begin

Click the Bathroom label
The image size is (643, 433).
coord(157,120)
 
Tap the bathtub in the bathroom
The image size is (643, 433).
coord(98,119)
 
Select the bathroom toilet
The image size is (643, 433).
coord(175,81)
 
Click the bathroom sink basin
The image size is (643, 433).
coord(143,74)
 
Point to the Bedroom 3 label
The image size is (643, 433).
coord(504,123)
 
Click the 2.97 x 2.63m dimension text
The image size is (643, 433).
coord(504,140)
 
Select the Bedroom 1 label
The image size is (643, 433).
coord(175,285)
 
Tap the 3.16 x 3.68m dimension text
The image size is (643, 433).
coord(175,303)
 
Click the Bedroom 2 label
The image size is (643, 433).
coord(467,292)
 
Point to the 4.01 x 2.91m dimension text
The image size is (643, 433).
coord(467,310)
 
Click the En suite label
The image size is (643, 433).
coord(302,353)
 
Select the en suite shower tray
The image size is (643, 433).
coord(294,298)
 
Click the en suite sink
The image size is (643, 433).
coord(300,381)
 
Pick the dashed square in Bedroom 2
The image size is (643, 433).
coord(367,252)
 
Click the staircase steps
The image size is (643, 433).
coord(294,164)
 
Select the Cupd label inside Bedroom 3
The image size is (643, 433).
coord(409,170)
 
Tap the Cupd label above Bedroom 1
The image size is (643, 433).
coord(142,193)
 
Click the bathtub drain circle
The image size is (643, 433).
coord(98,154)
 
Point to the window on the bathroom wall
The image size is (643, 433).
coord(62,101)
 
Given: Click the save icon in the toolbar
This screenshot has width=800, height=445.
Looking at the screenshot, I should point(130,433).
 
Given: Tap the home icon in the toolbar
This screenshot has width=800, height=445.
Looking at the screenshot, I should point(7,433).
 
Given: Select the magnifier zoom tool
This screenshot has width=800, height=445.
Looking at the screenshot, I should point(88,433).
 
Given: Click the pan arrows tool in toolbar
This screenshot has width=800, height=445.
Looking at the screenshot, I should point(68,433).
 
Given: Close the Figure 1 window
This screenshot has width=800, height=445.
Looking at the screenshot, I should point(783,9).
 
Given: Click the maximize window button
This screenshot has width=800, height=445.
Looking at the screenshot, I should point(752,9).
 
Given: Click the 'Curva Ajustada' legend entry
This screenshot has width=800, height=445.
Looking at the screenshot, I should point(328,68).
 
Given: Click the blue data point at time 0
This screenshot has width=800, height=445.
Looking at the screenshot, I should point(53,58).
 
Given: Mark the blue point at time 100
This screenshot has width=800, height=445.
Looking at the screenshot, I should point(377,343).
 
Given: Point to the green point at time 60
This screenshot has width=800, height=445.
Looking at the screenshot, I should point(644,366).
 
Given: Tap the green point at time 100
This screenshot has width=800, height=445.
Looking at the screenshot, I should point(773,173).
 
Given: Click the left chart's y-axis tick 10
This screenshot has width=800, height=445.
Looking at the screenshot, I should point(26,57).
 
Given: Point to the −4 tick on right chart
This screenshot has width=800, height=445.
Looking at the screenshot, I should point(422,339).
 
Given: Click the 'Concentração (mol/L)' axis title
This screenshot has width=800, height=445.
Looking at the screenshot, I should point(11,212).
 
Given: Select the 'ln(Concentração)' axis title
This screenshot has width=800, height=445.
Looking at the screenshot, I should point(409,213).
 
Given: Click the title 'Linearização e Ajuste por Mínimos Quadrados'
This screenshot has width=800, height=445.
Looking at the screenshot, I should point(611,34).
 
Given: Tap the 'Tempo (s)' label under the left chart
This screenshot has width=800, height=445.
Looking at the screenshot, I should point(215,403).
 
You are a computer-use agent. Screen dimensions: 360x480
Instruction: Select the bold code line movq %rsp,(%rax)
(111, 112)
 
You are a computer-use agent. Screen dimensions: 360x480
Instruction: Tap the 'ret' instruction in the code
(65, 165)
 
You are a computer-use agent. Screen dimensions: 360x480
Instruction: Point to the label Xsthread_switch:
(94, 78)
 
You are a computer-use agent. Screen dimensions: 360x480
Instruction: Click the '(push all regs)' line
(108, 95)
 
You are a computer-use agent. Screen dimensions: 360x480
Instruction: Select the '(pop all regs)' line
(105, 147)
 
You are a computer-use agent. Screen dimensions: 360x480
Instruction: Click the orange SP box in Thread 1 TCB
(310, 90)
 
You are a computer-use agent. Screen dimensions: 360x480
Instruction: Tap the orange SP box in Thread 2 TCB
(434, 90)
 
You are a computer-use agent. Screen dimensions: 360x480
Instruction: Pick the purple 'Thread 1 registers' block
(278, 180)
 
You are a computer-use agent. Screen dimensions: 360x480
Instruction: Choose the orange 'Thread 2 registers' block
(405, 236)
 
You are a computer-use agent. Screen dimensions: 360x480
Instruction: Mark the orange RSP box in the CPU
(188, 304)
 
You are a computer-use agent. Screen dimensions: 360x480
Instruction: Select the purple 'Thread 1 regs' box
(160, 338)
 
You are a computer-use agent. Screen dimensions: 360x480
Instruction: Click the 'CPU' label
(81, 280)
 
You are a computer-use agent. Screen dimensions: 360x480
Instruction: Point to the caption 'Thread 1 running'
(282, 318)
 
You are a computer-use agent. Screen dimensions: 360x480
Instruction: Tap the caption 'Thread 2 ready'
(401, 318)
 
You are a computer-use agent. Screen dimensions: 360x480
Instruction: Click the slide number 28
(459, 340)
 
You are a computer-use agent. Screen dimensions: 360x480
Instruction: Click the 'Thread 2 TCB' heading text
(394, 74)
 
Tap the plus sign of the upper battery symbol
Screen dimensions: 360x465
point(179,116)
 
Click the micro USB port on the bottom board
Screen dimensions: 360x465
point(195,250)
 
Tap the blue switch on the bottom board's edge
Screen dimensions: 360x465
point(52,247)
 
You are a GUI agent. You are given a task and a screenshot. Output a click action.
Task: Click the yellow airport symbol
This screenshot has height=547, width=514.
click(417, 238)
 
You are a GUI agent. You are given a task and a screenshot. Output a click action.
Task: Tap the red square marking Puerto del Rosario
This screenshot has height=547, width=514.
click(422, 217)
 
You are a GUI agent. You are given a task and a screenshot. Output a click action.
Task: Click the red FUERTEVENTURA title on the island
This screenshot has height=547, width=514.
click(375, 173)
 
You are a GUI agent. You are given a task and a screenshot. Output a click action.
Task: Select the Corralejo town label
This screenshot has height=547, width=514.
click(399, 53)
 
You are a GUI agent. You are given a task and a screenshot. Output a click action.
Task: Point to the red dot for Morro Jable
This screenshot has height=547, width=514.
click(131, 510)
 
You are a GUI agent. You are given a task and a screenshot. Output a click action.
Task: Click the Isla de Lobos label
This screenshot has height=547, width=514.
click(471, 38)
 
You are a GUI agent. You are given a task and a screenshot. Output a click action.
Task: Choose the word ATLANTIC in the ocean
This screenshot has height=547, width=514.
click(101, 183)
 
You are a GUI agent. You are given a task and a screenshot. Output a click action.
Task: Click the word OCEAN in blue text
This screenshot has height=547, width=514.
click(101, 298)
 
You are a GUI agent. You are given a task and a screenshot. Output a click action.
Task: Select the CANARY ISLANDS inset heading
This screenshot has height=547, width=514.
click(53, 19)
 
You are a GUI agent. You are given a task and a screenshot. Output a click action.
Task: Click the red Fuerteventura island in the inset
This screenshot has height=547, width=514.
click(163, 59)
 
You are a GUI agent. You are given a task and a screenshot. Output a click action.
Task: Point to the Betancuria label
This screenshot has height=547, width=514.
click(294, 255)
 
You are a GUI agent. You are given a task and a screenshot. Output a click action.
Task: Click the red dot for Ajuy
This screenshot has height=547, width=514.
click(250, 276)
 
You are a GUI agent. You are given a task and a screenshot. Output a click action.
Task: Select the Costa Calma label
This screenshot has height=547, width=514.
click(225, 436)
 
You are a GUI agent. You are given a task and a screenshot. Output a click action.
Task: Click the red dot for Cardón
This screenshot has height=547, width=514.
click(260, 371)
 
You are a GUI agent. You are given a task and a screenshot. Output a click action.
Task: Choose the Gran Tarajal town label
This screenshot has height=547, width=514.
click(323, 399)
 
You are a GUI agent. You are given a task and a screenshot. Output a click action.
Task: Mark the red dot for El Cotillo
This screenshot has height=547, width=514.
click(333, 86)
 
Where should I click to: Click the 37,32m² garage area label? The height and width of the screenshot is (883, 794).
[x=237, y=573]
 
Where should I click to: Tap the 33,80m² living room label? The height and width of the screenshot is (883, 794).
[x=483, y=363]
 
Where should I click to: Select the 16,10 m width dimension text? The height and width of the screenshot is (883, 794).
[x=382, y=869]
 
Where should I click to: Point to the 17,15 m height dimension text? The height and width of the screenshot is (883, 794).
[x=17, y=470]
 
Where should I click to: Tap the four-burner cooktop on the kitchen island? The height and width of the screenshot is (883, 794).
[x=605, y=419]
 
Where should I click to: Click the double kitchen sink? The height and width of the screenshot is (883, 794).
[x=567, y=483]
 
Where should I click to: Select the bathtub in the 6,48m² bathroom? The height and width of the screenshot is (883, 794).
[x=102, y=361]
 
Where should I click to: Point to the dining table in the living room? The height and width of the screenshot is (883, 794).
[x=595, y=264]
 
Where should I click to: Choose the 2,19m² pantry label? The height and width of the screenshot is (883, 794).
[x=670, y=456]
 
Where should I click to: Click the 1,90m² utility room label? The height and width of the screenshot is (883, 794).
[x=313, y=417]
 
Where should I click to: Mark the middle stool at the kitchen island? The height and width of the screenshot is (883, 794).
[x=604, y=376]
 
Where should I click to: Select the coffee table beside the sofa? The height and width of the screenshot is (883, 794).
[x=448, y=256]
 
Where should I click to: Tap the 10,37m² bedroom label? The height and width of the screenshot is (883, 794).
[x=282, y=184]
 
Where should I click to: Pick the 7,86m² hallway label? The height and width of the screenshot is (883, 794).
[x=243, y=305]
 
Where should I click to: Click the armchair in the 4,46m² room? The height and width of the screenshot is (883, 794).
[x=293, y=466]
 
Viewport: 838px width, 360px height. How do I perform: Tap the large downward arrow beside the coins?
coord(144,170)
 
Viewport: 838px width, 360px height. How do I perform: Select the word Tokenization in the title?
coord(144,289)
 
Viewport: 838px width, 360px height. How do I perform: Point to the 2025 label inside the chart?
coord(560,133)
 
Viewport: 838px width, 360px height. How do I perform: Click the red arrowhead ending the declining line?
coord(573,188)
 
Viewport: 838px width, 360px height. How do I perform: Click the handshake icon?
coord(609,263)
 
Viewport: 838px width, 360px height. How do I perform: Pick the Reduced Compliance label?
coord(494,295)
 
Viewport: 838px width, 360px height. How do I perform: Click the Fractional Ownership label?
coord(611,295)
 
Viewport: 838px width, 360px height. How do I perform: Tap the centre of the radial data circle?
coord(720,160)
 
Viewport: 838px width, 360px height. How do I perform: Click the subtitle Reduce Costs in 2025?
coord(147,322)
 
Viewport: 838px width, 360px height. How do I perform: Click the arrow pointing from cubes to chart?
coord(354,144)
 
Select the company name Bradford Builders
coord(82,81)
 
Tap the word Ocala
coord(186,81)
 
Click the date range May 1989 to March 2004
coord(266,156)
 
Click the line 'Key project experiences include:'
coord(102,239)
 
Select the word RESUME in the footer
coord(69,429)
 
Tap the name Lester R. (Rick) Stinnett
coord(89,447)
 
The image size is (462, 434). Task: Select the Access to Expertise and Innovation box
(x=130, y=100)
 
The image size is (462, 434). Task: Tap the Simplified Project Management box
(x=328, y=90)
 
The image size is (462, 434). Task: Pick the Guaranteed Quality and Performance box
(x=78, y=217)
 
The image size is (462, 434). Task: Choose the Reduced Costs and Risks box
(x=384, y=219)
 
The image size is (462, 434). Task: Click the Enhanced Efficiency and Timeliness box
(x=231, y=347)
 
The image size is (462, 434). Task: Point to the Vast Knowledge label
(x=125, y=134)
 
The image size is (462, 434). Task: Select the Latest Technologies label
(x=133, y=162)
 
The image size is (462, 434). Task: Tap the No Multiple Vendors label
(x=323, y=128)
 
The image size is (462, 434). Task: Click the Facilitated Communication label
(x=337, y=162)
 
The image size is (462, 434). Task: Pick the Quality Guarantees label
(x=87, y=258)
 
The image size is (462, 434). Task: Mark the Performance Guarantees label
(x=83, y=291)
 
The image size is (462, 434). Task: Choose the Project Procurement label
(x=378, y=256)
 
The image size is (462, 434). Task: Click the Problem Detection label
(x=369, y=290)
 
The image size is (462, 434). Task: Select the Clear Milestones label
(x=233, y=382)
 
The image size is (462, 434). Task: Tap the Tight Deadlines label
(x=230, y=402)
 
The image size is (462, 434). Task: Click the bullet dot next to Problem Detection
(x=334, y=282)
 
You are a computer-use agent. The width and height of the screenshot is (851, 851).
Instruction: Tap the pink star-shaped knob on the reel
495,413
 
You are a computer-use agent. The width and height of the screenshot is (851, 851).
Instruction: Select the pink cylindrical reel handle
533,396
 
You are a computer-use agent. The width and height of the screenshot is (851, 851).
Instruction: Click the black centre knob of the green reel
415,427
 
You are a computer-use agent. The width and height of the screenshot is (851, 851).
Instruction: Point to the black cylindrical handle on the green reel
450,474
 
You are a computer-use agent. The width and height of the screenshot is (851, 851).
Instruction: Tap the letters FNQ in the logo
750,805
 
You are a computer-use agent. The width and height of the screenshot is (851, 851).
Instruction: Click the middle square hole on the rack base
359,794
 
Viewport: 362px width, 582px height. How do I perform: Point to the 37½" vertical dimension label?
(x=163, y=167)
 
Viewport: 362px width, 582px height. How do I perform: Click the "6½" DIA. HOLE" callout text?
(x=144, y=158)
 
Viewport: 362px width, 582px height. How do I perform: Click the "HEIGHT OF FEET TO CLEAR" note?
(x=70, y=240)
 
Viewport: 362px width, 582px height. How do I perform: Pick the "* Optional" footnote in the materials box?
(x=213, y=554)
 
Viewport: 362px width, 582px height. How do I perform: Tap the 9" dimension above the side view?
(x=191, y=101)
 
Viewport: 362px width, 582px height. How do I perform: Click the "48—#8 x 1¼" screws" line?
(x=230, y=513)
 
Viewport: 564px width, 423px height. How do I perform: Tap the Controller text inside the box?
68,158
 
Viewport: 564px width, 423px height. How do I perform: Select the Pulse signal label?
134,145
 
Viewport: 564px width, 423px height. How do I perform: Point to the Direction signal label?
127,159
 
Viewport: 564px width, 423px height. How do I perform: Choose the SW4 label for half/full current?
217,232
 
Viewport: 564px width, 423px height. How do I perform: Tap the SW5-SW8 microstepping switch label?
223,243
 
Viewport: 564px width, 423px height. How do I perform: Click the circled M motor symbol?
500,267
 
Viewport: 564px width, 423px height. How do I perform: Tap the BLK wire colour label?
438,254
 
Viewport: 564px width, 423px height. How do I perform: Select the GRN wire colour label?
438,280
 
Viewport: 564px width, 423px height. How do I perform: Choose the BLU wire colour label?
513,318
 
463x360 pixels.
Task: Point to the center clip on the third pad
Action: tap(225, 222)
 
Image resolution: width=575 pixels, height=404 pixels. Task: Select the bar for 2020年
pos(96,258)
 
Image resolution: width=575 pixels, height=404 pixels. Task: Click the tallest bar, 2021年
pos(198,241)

end

# [WHAT TO DO]
Reproduce the listing word for word, starting at its first line and stopping after the line that contains "coord(175,303)".

# [THE REPLY]
Click the Bathroom label
The image size is (643, 433).
coord(157,120)
 
Tap the bathtub in the bathroom
The image size is (643, 433).
coord(98,119)
 
Select the bathroom toilet
The image size is (643, 433).
coord(175,81)
 
Click the bathroom sink basin
The image size is (643, 433).
coord(143,74)
 
Point to the Bedroom 3 label
The image size is (643, 433).
coord(504,123)
 
Click the 2.97 x 2.63m dimension text
The image size is (643, 433).
coord(504,140)
 
Select the Bedroom 1 label
The image size is (643, 433).
coord(175,285)
 
Tap the 3.16 x 3.68m dimension text
The image size is (643, 433).
coord(175,303)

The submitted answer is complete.